* _Text passage_
-- start --

Anyway…Beth and I went to see P.S. I Love You tonight. It was pretty cute. I want to see Enchanted too, I heard it was really good.
Today has been 7 years without my dad….I really do miss him. : ( I can't believe it has been 7 whole years!
It doesn’t feel like I’ve been home a week, but alas my time in Jeffersonville is coming to a close. I’m planning to head back to Jackson tomorrow morning. It was over all a good stay here…I got to see most of the people I wanted to see. We went to Mark’s house for dinner tonight (church with him last week), it was kind of weird. Josie and Emily are so much bigger now (it has been 3 years!). Josie is taller than me and Emily is still as skinny as a rail, but so cute. It was nice to see them, they have changed a lot. My mom says she doesn’t miss it there, but part of me does. I hated living there when we did – I don’t really remember why now (repression I guess, I tend to do that) - but I kind of miss it now. I think things would be different now if we lived there…I’m not home as much anymore and I’m older now. When we first moved in there it was only a year after my dad died so it was a really hard transition for my mom to get re-married AND have two little girls start calling her “mommy.” But Mark seems a lot more laid back these days – both of the kids have cell phones, which is really weird. I personally don’t think they need them (they are 9 and 12), and I was never allowed to have one until I could drive. But I just think it’d be different now since I’m gone most of the time, and even if I were to move home I think it would be okay. It was kind of nice to be in the “family” setting again, I think thats what I miss. I like houses where there is always something going on, lots of people around. My mom doesn’t though, she loves being alone. But oh well, I guess everything happens for a reason. Anyway, I have a lot to do before I head out tomorrow, so I better go…
So…another Christmas has come and gone. Hard to believe.
Lots of weird emotional stuff tied to Christmas, but I won’t get into it on here.
I love my family, but I wish I fit in with them better.
I also wish it was a bit colder so it actually felt like Christmas. That or that I was somewhere like the Bahamas, then it would be alright.
My mom came this year for the first time probably since 1998 when my parents got divorced.
We had an interesting conversation on the way to North Vernon. Mostly about our family and how our lives have changed.

-- end --

* _Source data_
-- start --

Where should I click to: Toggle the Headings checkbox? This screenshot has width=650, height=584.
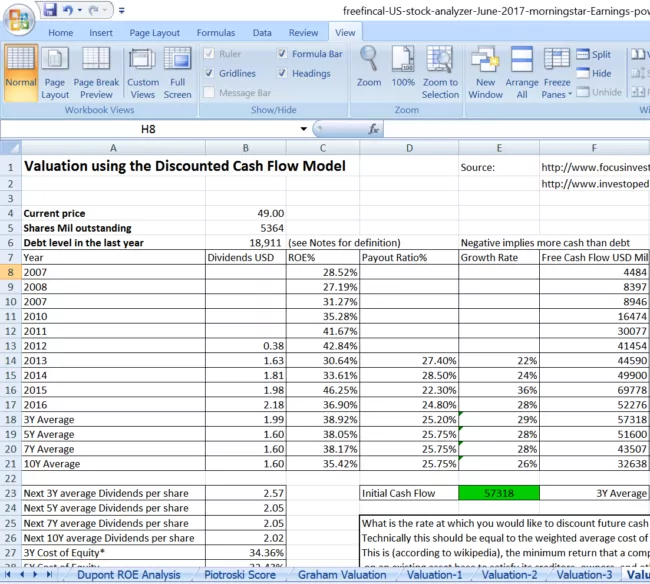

-- end --

* _Requirements_
A - According to the journal entries, to which place does the writer plan to head back tomorrow morning?
B - Return, word for word, the portion of the journal entries starting with "Lots of weird" and going on through "parents got divorced.".

* _Answers below_
A - Jackson

B -
Lots of weird emotional stuff tied to Christmas, but I won’t get into it on here.
I love my family, but I wish I fit in with them better.
I also wish it was a bit colder so it actually felt like Christmas. That or that I was somewhere like the Bahamas, then it would be alright.
My mom came this year for the first time probably since 1998 when my parents got divorced.